** start DATASET RECORDS **

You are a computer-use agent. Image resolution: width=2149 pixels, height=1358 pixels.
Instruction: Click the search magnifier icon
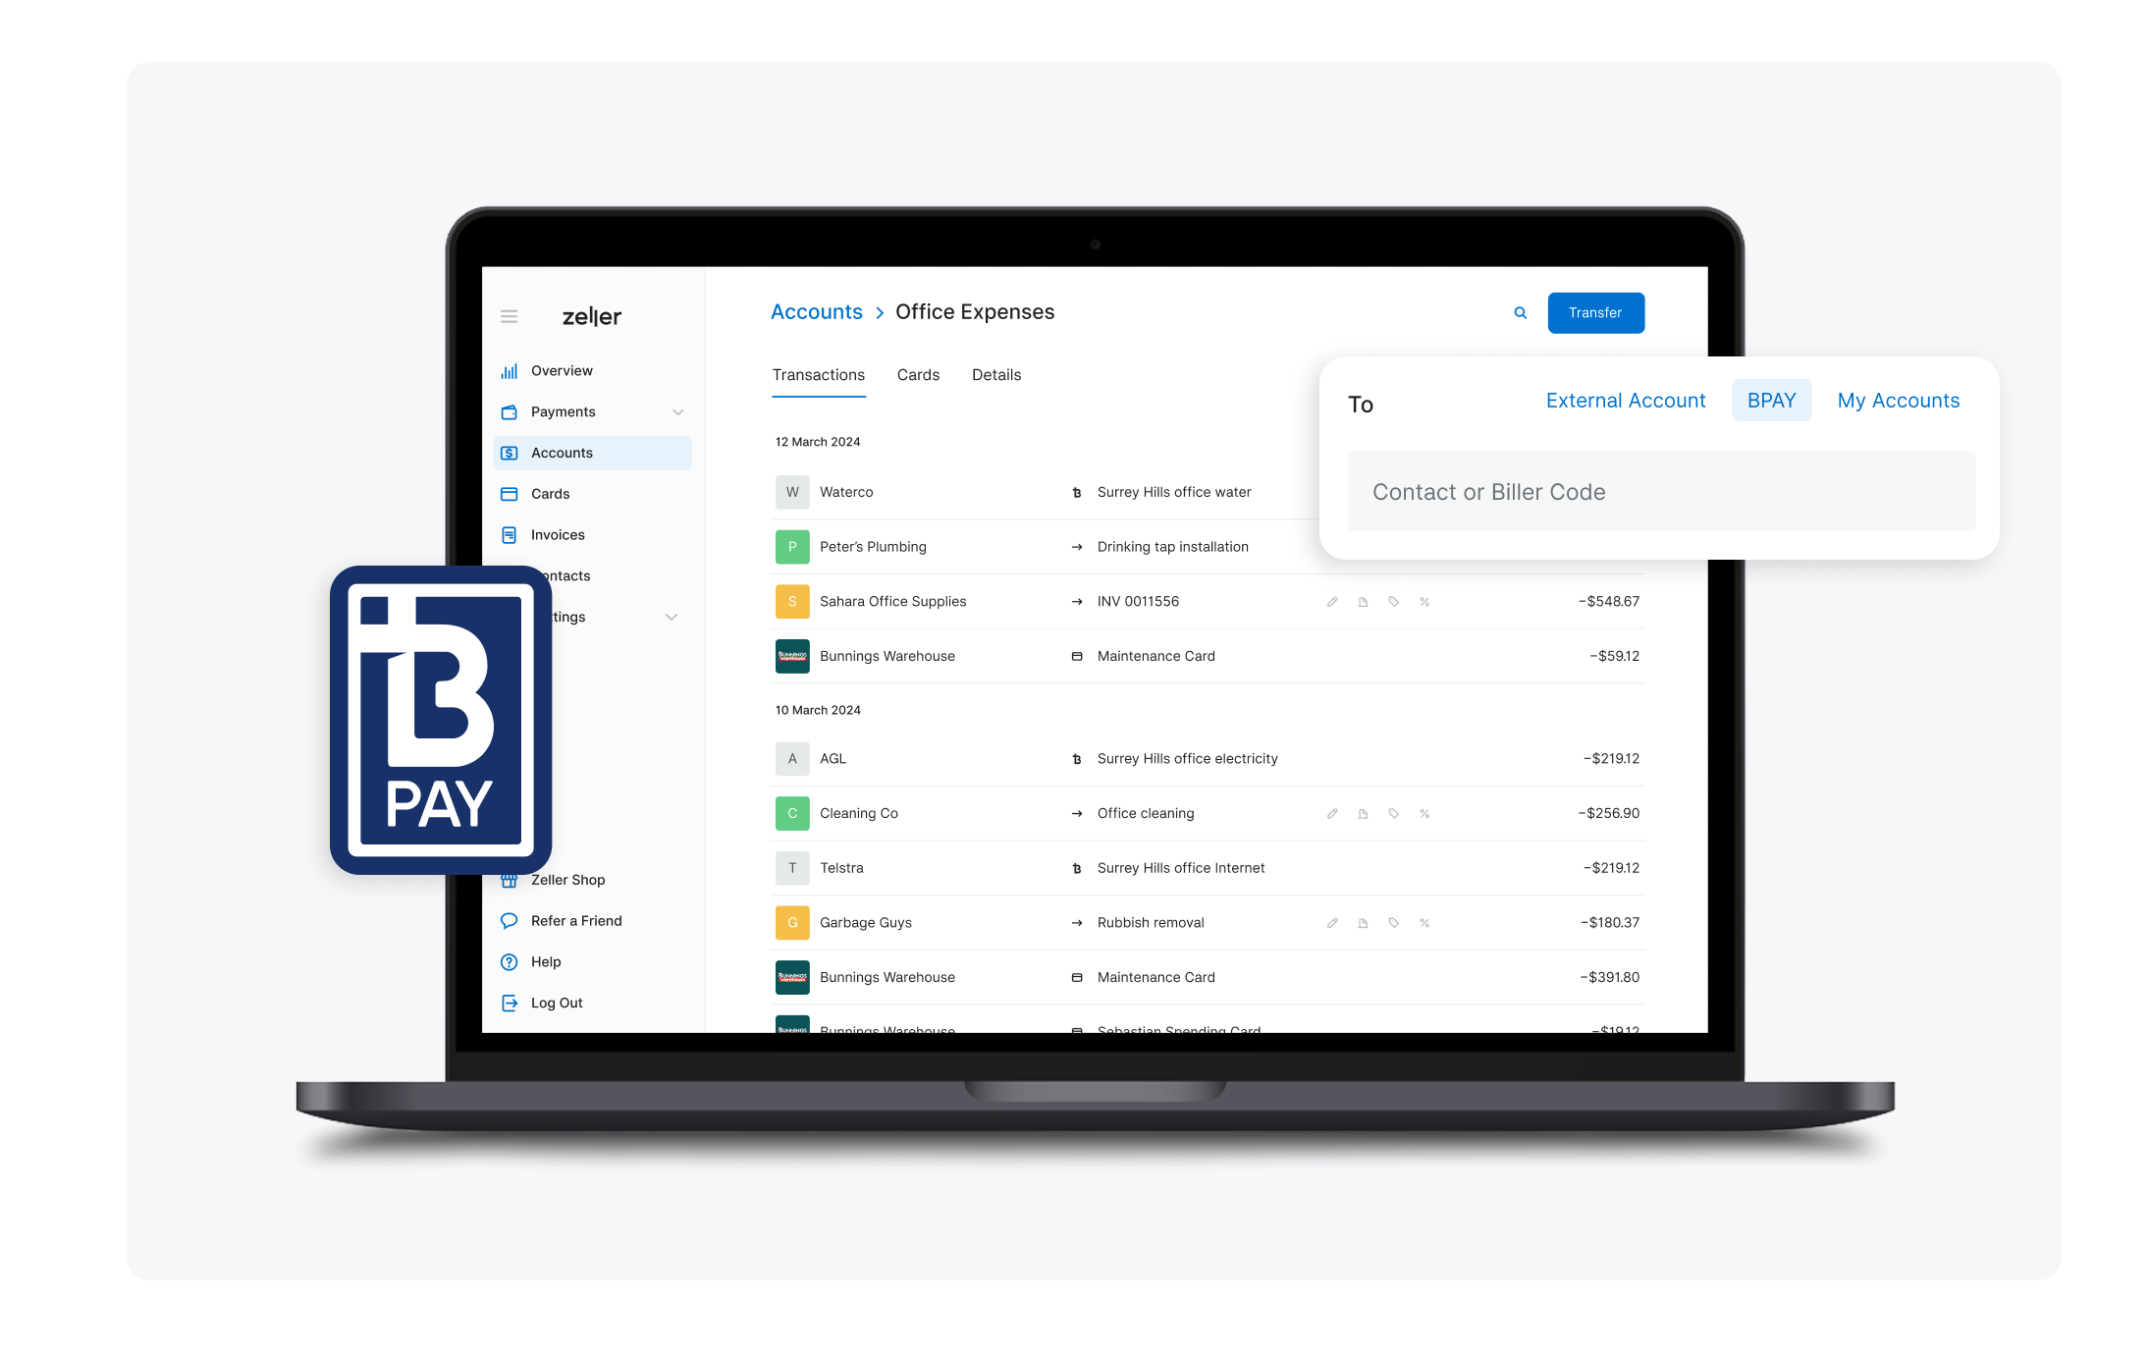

** end DATASET RECORDS **
** start DATASET RECORDS **

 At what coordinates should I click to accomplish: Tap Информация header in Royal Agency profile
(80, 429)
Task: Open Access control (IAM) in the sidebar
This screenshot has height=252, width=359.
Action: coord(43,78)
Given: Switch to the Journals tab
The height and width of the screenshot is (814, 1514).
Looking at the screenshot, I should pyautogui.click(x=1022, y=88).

** end DATASET RECORDS **
** start DATASET RECORDS **

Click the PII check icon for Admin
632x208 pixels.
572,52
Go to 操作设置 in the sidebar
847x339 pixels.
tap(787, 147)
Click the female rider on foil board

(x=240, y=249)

** end DATASET RECORDS **

• **OBJECTIVE**: Swap "magnifier" for "magnifying glass" in the lines starting at the one containing "You are a computer-use" and ending at the one containing "Instruction: Click the search magnifier icon". Give those lines again with everything else unchanged.

• **CORRECT RESPONSE**:
You are a computer-use agent. Image resolution: width=2149 pixels, height=1358 pixels.
Instruction: Click the search magnifying glass icon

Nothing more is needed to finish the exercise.